**Activity**. Write out, word for word, the line that contains "This screenshot has height=661, width=1568." and each line after it down to the last line of the data below. Include nothing more.

**Records supplied**.
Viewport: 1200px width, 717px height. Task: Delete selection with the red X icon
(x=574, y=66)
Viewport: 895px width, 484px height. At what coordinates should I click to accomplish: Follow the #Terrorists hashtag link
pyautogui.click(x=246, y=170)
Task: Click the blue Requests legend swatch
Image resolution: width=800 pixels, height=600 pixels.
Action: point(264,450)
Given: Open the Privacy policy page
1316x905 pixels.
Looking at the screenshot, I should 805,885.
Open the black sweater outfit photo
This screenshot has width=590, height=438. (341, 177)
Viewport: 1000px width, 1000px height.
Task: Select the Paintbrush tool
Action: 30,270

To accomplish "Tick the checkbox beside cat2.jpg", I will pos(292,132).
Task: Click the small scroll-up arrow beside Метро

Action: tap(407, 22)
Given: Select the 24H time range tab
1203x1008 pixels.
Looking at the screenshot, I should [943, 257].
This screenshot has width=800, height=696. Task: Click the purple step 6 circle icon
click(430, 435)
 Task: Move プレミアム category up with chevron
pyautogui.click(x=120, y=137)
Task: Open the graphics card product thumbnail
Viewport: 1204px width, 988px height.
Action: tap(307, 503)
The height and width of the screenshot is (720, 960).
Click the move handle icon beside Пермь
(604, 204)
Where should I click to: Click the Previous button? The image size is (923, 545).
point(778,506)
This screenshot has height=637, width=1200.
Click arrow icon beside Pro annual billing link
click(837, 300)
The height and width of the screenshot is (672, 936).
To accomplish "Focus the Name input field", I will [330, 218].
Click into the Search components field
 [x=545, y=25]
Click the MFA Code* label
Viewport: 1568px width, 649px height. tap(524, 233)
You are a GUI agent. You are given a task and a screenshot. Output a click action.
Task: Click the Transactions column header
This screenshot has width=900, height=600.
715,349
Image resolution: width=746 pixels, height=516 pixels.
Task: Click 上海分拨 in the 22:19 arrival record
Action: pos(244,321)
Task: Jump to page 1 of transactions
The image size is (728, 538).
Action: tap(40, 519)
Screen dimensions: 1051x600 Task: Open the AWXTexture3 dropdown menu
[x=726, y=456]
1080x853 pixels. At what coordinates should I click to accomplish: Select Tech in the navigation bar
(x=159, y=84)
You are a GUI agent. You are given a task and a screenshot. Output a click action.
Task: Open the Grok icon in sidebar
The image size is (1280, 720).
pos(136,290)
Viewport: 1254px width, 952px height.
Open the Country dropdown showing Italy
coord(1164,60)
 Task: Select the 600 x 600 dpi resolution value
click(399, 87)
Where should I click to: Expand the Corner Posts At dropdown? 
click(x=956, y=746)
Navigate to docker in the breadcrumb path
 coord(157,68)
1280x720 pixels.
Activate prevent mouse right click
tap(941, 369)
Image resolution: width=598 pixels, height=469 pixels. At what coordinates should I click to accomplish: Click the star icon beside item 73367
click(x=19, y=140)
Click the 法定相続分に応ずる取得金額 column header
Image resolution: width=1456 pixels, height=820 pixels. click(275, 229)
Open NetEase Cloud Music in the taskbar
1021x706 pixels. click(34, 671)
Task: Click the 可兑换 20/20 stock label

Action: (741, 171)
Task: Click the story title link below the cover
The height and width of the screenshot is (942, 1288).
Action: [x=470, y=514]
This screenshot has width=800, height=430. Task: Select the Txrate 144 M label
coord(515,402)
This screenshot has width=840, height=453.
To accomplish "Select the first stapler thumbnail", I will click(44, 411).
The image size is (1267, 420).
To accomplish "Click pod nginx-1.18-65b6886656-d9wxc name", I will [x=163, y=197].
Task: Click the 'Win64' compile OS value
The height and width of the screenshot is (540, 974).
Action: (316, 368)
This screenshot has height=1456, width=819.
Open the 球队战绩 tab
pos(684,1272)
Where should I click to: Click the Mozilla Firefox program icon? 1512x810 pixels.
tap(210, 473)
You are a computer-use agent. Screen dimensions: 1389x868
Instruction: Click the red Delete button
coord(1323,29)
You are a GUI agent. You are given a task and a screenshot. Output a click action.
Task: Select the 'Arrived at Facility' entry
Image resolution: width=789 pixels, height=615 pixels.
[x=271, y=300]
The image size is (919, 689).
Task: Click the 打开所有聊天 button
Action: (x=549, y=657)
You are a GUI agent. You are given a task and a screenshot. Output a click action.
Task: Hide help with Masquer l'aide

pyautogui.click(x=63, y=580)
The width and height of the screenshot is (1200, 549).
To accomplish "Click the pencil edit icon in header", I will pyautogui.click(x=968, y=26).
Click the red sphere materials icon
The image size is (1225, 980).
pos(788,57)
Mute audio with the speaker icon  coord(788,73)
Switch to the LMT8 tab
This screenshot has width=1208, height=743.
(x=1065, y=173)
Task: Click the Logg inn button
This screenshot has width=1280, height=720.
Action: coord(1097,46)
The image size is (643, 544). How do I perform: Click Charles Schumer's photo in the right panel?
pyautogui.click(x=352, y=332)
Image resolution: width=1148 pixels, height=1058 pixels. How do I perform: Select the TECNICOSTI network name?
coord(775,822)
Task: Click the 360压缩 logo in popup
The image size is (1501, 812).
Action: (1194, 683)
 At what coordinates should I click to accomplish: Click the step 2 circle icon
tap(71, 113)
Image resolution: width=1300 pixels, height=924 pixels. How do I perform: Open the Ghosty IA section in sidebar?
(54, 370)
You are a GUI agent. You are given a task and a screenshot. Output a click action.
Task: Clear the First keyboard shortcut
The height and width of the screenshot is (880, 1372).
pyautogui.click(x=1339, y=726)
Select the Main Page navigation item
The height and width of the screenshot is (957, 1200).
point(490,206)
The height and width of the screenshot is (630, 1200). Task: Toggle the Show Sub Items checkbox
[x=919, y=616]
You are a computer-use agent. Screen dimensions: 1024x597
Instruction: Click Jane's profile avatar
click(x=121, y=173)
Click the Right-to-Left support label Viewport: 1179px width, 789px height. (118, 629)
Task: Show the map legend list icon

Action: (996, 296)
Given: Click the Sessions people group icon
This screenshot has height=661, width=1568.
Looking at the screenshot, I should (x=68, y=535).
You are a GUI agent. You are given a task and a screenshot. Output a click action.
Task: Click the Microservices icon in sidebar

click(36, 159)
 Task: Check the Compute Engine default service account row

**Result for this task**.
This screenshot has height=661, width=1568.
Looking at the screenshot, I should (x=68, y=535).
You are a GUI agent. You are given a task and a screenshot. Output a click action.
Task: Click the Microservices icon in sidebar

click(36, 159)
 Task: Check the Compute Engine default service account row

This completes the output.